Tasks to perform —
1. In the article on visualizing a genome collection, which R package did the author use to make the first sketches?
2. Go on writing the article on visualizing a genome collection from the point where it stops.

Supplied text —
--------------------------------
Visualizing a genome collection with CactusTrees

July 02, 2021

How do you visualize a genome collection of more than 44.000 soil microbes? I never asked myself that question, before agro-biotech company AgBiome asked me. AgBiome owns a large collection of gene sequences of different kinds of soil organisms, and tries to find species and specimens that are biologically active against crop pests. And they needed a way to show the size and structure of the collection, and how they are using their collection in a smart way.

I have a background in bio-engineering, so I was a little familiar with all the Bacillus, Staphylococcus and Pseudomonas in the collection. I was also familiar with phylogenetics, so I knew the collection’s structure was a hierarchical tree of phyla, classes, orders, families, genera, and ultimately species and individual specimens of each species.

So my first reflex was to move in the direction of a tree of life, and make some dendrograms, showing the structure. I used R to construct the graph data from the tabular data that I received, and used the ggraph package to make some sketches.

I also tried some other graph layouts with ggraph. These feel more organic, and make more efficient use of the space then the circular dendrograms.

These initial sketches were all really interesting and fun to make, but at that point I had to still tackle 2 issues:

  • I wasn’t showing individual specimens in the collection yet: all visualizations were only showing species (some also show the number specimens of each species, by scaling the size of the species circles). When I tried to make the visualizations at the specimen level, it took forever to generate the graphics.
--------------------------------
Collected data
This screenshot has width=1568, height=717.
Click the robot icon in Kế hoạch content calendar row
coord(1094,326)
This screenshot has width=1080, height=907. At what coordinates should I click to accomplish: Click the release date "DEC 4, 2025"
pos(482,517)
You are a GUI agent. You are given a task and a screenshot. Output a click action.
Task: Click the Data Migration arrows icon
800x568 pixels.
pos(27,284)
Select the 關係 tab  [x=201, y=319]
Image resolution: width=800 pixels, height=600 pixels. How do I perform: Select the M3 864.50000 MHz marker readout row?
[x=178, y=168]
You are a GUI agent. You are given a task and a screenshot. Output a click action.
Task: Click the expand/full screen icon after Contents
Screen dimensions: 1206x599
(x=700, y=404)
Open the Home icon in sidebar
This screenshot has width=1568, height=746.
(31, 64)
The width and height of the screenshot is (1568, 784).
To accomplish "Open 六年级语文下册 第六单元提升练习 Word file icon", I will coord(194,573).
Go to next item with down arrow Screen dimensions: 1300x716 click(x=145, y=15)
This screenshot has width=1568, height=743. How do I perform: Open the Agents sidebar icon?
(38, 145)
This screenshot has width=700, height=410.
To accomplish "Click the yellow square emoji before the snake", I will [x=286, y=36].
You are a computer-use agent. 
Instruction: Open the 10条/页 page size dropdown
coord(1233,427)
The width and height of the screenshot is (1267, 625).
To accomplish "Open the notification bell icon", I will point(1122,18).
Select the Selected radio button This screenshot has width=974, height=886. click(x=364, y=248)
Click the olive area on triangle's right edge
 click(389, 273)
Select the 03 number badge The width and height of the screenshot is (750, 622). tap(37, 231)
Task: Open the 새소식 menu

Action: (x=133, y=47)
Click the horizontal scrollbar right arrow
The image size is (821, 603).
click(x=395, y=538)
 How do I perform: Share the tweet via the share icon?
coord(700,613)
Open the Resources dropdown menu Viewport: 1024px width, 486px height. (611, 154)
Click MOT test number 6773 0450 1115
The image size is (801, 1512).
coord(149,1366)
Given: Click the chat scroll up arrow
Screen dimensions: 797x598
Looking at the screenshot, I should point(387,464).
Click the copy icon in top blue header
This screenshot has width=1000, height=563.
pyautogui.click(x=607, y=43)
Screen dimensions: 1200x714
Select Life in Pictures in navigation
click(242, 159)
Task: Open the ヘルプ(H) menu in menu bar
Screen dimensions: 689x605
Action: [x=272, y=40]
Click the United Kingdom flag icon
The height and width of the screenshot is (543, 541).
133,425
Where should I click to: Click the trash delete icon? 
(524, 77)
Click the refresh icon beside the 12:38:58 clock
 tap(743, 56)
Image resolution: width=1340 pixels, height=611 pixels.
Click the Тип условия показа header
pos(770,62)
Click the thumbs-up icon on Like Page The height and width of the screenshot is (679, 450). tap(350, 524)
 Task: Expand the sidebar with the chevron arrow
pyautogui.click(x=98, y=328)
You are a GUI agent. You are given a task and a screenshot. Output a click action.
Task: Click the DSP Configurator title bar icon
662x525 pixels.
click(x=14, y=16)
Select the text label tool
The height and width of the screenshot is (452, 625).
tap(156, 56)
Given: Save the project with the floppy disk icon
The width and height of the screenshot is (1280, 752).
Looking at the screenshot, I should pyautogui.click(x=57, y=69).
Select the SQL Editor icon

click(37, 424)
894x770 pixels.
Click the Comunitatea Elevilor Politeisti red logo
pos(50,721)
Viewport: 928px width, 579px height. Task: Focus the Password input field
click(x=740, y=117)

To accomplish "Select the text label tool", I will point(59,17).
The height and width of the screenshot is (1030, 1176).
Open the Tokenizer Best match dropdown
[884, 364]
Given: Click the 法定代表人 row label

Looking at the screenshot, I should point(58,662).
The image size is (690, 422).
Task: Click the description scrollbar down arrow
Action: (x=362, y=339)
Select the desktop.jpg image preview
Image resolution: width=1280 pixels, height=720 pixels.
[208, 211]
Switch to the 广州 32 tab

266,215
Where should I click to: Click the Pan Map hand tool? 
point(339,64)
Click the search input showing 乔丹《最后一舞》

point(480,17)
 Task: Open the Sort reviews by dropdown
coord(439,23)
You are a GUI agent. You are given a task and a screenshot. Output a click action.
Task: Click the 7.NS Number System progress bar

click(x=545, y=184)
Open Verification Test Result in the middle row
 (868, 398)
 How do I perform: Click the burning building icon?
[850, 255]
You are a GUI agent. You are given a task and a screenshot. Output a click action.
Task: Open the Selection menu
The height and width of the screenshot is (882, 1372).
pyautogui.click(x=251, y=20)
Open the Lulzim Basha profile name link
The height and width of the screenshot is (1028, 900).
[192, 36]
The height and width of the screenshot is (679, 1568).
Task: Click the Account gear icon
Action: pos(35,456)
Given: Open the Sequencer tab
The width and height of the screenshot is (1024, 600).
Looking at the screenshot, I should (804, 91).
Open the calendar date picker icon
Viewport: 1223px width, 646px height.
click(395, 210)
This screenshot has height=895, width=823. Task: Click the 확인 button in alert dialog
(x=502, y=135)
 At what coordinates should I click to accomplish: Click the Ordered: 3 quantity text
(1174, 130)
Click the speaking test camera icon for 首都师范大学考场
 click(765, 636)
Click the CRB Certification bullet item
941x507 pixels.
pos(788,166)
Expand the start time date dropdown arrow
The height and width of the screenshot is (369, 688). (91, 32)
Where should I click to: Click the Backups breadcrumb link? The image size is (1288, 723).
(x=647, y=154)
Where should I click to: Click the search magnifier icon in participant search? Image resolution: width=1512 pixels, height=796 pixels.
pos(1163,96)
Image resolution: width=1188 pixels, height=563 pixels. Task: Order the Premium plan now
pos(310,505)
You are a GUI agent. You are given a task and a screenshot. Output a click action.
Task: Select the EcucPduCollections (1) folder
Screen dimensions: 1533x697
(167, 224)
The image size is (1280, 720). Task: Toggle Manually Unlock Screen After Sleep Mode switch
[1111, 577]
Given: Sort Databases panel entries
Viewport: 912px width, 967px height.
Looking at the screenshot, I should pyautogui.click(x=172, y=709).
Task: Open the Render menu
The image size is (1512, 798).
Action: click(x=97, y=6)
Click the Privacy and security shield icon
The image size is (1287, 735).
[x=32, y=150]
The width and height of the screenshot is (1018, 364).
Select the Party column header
--------------------------------
Responses per task —
1. The ggraph package.

2.
  • AgBiome tries to find bioactive specimens in its collection, and from there it tries to find closely related specimens with a high potential of being even more bioactive. The visualization needed to show these relations between specimens.

These issues were tough nuts to crack. But from the research I did for building, there was one visualisation technique for hierarchical data that I remembered very well, both for its name and the cool layouts it produces: CactusTrees:

The CactusTrees paper contains some pseudocode describing the algorithm to produce the layout, and after a first little test, I decided to write my own implementation. And because of the high amount of nodes to plot, I decided this was a great opportunity to work for the first time with the canvas API.

The layout calculation relies heavily on d3-hierarchy, and I learned a ton from the Visiting a d3.hierarchy Observable and some of @recifs othe Observables. It also involves hierarchical edge bundling and pyramid sorting (where the biggest value is in the middle and values decrease away from the middle).

The first results looked something like this:

Not very convincing yet (and actually still not showing individual specimens). But if you let the circles overlap a little more…

…and draw some curves from the root to the leaves…

…and then leave out all the nodes, accept for the leaves, you get this:

From here on, I knew I was on the right track. I built a little interface to control all the parameters of the layout (with dat.gui) and made the graphic zoomable and exportable. All quick and dirty, but the client wanted static images, so I really was the only one to use the interface and get the images out.

Then I started visualizing the data at the specimen level, and zooming in to show the specimens tested for bioactivity.

Playing with the parameters and zooming and panning around can get you nice results…

…but also funky ones :)

Wrapping up

This was one of the most interesting projects I ever worked on: a topic I was a bit familiar with, an interesting data set size, implementing a visualization technique from research and cool looking end results. It was a joy working with a client that put so much trust in me, and gave me the freedom to experiment and try and learn new things. Luckily, they were also happy with the end results.

I think CactusTrees are an elegant technique for visualizing big hierarchical datasets. And with so many parameters to play with, the results sometimes wander in the direction of art created from real data.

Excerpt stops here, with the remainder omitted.